Sans m’appesantir sur la jeunesse de Bernard Fèvre -aka Black Devil Disco Club- je voulais tout de même savoir comment le jeune banlieusard né, après la guerre, à Asnières en était venu à la musique ( même s’il a pris des cours de piano, pendant plusieurs années, mais qui ne lui ont « rien appris » car son prof de piano en était « resté au XIXème siècle »).

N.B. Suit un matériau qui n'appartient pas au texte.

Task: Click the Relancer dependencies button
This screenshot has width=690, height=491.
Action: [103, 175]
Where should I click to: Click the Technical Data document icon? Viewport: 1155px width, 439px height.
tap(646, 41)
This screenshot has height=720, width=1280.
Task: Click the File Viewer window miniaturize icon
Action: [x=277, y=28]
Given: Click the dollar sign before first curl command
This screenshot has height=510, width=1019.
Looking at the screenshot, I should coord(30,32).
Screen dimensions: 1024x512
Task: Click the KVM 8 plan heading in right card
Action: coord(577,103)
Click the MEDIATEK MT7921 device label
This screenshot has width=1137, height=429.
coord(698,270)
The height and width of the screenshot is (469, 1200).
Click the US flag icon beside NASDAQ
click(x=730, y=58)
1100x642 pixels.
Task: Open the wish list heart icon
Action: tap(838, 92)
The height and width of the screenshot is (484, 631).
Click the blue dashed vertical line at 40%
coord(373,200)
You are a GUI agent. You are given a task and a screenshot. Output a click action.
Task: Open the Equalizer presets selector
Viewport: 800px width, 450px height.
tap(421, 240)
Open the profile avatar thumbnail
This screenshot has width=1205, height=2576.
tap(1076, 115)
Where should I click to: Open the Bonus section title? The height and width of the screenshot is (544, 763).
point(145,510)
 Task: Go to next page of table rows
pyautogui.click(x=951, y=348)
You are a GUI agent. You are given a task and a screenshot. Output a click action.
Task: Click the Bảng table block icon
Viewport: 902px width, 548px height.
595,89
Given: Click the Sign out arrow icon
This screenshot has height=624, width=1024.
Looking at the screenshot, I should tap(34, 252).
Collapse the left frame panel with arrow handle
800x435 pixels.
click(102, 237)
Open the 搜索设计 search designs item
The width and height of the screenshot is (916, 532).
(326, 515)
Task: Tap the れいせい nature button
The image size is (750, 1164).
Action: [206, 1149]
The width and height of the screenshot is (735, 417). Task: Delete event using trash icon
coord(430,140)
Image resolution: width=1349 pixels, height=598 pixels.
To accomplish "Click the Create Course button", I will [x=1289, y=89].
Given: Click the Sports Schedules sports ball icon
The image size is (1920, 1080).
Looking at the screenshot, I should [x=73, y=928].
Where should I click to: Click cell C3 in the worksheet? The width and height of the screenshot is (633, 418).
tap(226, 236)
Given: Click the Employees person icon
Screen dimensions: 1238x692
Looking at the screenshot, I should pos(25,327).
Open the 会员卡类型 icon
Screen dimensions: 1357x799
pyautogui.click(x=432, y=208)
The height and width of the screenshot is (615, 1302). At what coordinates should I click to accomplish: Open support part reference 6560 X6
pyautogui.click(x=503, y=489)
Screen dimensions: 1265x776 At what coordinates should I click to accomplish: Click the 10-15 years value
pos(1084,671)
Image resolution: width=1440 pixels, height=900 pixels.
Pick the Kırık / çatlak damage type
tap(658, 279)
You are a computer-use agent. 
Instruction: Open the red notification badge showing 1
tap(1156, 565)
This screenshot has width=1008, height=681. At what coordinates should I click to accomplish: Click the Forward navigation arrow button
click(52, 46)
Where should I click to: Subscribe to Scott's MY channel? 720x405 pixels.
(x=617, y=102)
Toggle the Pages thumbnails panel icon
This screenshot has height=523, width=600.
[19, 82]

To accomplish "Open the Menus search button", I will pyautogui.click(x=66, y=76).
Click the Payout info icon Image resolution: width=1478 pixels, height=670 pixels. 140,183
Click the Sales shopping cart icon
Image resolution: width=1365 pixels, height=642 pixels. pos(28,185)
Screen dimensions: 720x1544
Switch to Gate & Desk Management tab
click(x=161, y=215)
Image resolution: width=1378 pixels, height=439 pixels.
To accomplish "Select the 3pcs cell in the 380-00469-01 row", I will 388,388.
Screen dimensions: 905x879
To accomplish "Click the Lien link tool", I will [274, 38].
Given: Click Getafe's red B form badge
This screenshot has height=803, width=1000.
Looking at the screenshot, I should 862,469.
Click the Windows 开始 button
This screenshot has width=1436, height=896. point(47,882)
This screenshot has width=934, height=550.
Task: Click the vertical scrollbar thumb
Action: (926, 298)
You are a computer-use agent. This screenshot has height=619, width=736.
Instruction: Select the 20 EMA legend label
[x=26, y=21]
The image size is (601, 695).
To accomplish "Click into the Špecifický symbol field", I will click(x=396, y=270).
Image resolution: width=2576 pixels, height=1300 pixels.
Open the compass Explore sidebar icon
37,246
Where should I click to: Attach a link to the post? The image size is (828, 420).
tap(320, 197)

Pour Black Devil Disco Club, le rôle de « la salle des fêtes de Courbevoie » semble avoir été important… la mairie « organisait chaque week end le Teen club »  (Black Devil adore le terme anglais employé, même si lui ignore quasiment tout de l’anglais), rassemblant alors « toute la jeunesse du Nord Ouest de Paris »… »rassemblement multiethnique de jeunes, très en avance souvent musicalement » . « C’était l’époque du très jeune Stevie Wonder et de Ray Charles » qu’affectionne très vite Bernard Fèvre. Il va voir répéter puis rejoindre un groupe qui reprend les titres de Ray Charles et qui, devenu groupe de bals, est repéré par Régine.  » C’est là que j’ai quitté l’usine pour aller au casino de Deauville pour aller faire danser les gens ». Bernard Fèvre a alors 18 ans et il a donc rejoint, aux claviers, momentanément, le groupe « Les Vicomtes » (qu’il va quitter au retour de l’armée).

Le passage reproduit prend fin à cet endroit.